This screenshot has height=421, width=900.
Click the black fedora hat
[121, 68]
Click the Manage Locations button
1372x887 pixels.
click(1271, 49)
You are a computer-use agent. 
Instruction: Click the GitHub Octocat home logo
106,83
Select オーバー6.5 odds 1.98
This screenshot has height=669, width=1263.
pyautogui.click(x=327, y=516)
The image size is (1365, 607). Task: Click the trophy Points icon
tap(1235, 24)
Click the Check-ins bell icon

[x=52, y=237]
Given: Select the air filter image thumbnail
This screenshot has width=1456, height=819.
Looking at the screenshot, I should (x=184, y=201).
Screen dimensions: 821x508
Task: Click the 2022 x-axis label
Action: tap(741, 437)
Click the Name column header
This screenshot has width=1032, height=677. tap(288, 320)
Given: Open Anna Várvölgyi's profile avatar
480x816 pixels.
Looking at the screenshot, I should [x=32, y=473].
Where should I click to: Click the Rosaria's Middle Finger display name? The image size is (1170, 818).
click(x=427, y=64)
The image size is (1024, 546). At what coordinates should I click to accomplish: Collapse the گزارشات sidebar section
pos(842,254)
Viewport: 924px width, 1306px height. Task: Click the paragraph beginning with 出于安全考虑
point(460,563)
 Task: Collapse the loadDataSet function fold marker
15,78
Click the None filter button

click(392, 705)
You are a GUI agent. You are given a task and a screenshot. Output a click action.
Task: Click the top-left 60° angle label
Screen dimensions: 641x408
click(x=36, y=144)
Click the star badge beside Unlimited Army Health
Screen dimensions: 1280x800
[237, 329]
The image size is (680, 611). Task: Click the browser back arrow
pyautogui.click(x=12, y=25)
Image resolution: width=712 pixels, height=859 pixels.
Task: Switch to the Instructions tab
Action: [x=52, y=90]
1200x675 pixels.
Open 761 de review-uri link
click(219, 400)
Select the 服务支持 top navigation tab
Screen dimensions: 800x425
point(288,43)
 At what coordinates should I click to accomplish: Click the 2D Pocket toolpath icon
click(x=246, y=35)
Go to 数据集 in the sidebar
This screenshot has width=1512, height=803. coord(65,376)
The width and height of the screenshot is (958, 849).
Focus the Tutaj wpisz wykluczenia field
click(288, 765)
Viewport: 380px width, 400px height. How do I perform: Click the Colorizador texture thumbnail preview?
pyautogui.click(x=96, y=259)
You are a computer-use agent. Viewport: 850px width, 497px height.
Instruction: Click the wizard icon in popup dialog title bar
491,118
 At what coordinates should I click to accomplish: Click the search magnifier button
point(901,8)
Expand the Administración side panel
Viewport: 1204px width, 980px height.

◆ ◆ ◆ ◆ ◆

§ WORK ORDER: Which lines above carry the string "computer"? Copy those lines.

§ ANSWER BELOW:
You are a computer-use agent. 
You are a computer-use agent. Viewport: 850px width, 497px height.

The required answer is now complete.